| Textauszug |
Seine Dokumente hat er in eine grünliche Mappe verpackt. Er hat sie immer dabei: den übersetzten und notariell beglaubigten Pass, den Führerschein, die örtliche Registrierung, die Arbeitsbewilligung, die Autoversicherung, den Mietvertrag, ja, auch die Eheurkunde und die Geburtsurkunden der drei Kinder, ebenfalls übersetzt und notariell beglaubigt. „Man muss auf alles gefasst sein“, sagt Mirsoali. Der Mittvierziger kommt aus Tadschikistan und fährt seit Jahren Taxi in Moskau. Er reagiert sehr vorsichtig auf Fragen von Fremden. Den Nachnamen will er nicht nennen, das will dieser Tage ohnehin kaum einer in Russland, wenn er von ausländischen Journalisten angesprochen wird. Die Menschen misstrauen allen und allem. Seit Russland den Krieg in der Ukraine begonnen hat und Russlands Präsident Wladimir Putin ein repressives Gesetz nach dem anderen unterschreibt, ist die Gesellschaft nahezu verstummt.

| Bereitgestelltes Material |
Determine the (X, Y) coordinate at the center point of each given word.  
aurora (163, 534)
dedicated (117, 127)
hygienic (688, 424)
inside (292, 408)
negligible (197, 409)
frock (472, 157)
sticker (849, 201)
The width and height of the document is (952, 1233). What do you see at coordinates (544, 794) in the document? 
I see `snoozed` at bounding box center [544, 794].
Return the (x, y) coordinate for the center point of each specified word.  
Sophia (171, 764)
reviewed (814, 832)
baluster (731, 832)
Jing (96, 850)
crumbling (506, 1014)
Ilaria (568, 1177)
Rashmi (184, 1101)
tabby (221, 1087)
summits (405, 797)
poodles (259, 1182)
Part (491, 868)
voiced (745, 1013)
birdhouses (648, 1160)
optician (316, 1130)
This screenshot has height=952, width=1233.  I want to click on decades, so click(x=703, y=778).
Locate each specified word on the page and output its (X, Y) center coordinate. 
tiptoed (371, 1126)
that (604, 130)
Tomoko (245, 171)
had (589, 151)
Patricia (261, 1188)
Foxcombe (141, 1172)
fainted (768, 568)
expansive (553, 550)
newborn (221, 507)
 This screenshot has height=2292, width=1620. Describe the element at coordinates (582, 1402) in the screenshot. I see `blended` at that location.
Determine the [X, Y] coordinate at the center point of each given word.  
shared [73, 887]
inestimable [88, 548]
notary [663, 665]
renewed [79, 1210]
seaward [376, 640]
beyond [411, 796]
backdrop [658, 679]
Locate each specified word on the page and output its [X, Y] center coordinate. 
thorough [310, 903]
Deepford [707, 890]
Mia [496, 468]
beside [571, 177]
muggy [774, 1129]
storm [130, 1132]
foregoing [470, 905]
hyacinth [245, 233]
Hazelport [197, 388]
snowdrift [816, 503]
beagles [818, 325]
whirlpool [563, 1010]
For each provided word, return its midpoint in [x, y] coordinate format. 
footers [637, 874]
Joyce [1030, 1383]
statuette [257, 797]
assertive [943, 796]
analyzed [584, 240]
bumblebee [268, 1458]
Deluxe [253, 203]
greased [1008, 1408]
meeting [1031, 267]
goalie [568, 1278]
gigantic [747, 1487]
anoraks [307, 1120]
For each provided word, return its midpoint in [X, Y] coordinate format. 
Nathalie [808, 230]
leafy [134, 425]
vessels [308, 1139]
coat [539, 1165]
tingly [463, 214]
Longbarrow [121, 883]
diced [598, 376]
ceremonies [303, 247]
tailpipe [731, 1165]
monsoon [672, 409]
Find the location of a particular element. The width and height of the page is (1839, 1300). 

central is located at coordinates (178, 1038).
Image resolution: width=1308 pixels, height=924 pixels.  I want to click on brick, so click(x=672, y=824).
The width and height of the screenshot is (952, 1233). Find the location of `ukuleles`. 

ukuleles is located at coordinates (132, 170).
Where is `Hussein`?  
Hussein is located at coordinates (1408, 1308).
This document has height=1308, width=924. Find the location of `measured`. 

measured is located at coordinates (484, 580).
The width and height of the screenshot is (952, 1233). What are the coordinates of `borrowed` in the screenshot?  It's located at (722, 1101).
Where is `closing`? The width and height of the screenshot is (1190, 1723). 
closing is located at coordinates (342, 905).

| Aufgabe und Anforderungen |
Aus welchem Land kommt Mirsoali laut dem Textauszug?

| Lösung |
Aus Tadschikistan.